The Tax History table (F06136) stores a summary of the tax calculations that are required to produce Payment Summary forms at the end of the tax year. Payment summaries must include an employee's taxable salary. In Australia and New Zealand, taxable salary is calculated in this way:

(Taxable Salary) = (Gross Earnings) − (Excludable Earnings)

To ensure that the system reports the correct taxable salary on Payment Summary forms, all pretax deductions and excludable earnings (which can be benefits or pay types) must be set up correctly. To specify that a pay type or benefit is excludable, or that a deduction is a pretax deduction, you must set up the PDBA to use input number 6.

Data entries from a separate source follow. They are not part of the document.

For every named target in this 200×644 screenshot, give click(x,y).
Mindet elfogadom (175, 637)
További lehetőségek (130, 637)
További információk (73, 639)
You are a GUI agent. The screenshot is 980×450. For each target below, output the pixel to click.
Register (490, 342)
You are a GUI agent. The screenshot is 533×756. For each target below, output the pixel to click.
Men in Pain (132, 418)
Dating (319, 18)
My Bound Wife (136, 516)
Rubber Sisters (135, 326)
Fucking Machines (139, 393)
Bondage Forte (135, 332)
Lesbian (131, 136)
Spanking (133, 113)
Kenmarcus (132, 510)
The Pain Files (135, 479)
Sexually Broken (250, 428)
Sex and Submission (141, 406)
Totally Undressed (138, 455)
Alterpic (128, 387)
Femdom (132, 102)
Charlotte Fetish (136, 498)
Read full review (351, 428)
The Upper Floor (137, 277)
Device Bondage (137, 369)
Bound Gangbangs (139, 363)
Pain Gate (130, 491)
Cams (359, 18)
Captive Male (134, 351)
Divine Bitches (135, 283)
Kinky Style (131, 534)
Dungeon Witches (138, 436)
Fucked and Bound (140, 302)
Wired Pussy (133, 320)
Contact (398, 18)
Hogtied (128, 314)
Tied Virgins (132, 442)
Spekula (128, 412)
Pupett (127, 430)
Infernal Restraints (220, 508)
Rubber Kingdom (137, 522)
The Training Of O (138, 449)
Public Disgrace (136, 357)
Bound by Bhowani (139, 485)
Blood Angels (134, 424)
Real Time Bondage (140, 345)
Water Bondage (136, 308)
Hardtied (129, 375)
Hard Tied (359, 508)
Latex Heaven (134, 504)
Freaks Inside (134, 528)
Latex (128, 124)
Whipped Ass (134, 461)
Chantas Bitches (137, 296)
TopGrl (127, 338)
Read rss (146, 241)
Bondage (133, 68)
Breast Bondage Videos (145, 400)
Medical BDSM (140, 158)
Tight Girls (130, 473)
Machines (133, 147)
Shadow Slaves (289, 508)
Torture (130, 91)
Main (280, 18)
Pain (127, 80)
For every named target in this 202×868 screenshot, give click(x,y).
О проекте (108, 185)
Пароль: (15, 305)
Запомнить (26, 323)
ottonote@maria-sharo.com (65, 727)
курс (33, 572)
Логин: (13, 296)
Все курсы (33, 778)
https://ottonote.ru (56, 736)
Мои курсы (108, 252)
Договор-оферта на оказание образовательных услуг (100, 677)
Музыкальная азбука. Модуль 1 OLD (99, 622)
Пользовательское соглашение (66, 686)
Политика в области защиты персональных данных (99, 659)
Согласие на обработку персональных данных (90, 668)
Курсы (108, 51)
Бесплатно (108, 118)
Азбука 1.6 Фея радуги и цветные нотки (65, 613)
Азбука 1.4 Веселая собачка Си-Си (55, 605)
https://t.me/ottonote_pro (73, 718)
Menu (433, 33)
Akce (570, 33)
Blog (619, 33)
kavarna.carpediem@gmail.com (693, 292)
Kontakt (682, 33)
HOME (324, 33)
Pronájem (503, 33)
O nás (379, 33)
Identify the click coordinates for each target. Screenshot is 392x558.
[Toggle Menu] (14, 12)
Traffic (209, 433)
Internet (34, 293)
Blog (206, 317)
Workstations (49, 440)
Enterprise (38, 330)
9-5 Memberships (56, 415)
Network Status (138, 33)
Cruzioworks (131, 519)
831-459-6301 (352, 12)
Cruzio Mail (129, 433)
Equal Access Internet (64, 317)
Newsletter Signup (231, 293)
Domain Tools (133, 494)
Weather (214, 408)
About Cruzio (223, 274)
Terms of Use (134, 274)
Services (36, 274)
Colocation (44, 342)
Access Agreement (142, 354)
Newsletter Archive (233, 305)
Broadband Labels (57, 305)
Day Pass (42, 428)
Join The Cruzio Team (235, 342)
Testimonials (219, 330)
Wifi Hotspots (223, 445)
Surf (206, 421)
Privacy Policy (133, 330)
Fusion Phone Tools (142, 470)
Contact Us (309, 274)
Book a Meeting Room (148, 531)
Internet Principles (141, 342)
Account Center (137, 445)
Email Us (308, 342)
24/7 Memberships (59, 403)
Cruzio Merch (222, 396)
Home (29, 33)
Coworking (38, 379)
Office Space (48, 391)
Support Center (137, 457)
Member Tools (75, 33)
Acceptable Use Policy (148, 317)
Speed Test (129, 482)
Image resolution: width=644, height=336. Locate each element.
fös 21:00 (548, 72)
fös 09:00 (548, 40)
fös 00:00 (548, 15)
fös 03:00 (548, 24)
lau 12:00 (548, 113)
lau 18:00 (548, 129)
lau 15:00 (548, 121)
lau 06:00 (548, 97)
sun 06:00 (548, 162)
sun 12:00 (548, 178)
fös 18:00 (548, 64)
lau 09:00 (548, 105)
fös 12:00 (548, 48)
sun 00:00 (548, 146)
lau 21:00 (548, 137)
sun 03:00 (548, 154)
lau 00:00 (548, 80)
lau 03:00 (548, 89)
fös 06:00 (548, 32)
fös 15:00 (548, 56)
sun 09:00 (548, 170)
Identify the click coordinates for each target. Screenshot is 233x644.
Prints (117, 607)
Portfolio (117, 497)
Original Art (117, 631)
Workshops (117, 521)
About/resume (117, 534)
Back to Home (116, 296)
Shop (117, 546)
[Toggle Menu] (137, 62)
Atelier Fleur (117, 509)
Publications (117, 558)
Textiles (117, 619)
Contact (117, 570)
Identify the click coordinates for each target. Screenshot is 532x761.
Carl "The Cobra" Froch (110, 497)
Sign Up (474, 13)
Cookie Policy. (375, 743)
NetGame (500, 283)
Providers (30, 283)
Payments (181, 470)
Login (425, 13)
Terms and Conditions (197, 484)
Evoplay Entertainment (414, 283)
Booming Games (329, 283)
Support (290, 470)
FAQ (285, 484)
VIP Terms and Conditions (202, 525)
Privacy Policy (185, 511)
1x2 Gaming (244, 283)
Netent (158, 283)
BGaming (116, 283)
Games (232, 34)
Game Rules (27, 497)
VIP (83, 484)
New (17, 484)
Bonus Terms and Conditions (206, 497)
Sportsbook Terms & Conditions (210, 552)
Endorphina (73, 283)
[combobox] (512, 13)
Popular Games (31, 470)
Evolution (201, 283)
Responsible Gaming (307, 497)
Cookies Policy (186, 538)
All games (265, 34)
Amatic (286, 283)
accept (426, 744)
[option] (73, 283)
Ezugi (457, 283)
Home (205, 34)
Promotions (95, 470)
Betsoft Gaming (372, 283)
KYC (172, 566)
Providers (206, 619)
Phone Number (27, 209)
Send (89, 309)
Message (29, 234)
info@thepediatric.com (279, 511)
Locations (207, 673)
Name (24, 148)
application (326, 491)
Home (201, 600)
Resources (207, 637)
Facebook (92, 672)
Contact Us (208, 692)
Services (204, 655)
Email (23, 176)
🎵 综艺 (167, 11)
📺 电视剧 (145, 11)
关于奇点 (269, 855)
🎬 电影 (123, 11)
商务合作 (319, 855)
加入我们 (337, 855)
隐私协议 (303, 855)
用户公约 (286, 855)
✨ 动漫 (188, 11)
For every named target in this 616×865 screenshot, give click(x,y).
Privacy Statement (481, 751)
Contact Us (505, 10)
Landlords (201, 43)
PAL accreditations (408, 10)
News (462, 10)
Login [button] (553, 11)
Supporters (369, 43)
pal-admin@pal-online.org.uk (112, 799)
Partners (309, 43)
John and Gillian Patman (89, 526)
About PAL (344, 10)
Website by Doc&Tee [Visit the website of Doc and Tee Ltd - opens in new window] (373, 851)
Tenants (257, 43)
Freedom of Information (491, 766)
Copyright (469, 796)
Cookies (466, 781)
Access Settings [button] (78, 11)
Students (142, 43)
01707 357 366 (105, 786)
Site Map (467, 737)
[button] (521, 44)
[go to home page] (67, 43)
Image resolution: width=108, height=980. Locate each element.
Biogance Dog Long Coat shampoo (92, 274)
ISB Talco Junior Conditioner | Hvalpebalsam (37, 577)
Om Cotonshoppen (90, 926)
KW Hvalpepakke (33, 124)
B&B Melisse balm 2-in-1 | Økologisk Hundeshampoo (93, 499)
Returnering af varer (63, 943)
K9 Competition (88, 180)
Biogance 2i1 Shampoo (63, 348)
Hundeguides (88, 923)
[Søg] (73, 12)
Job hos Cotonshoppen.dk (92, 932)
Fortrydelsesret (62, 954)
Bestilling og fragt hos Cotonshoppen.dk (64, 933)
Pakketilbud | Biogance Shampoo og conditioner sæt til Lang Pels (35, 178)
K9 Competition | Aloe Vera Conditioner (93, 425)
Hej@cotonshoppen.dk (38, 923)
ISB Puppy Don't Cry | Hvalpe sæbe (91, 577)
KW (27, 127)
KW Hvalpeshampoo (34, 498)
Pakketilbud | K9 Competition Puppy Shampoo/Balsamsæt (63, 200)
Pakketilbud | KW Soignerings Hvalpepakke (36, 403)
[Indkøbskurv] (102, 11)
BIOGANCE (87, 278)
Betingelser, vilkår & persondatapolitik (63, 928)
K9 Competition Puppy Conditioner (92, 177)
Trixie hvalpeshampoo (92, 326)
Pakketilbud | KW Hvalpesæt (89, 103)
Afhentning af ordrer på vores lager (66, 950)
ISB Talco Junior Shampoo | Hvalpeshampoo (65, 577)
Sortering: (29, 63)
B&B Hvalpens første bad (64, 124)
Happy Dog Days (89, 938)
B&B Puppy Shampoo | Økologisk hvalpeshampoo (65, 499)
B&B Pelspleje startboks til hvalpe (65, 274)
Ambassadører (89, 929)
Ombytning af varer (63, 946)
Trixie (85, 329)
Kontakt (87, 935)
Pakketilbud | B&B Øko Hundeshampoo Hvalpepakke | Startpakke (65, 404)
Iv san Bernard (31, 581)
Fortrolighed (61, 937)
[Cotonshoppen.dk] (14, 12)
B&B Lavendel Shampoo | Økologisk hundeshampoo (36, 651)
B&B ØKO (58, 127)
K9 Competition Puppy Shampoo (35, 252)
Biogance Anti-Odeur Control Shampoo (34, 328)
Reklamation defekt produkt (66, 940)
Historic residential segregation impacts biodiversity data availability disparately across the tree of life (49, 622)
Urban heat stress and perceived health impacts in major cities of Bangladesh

When you set up PDBAs, you should set up all excludable benefits, regardless of whether they are taxable, as taxable cash benefits. You can then use Tax Calc Input number 1 to determine whether the benefit is taxable. This table provides several examples of how you might set up tax information for PDBAs:

PDBA Type

Set Input 1

Set Input 6

Notifiable

ETP Nontaxed (pay type)

No

Yes

No

ETP Deceased (pay type)

No

Yes

No

Termination Lump Sum D (pay type)

No

Yes

No

Superannuation Sacrifice (deduction)

Yes

Yes

No

Union Deduction (deduction)

No

No

Yes

Pretax Car Deduction (deduction)

Yes

Yes

Yes

Meal Monies (benefit)

No

Yes

No

Bonus (benefit)

Yes

No

No

Nontaxable Car Allowance (benefit)

No

Yes

Yes

Tool Allowance (benefit)

Yes

Yes

Yes

Uniform Allowance (benefit)

Yes

Yes

Yes

Note: All termination lump sum PDBAs except Lump Sum D are subtracted from taxable salary when the Payment Summary is printed. Therefore, you do not need to set up PDBAs for these payments as excludable.

Before you can set up tax information for a PDBA, you must set up any PDBAs that the organization uses to create employee DBAs.

See "Setting Up Deductions, Benefits, and Accruals" in the JD Edwards EnterpriseOne Applications Human Capital Management Fundamentals Implementation Guide.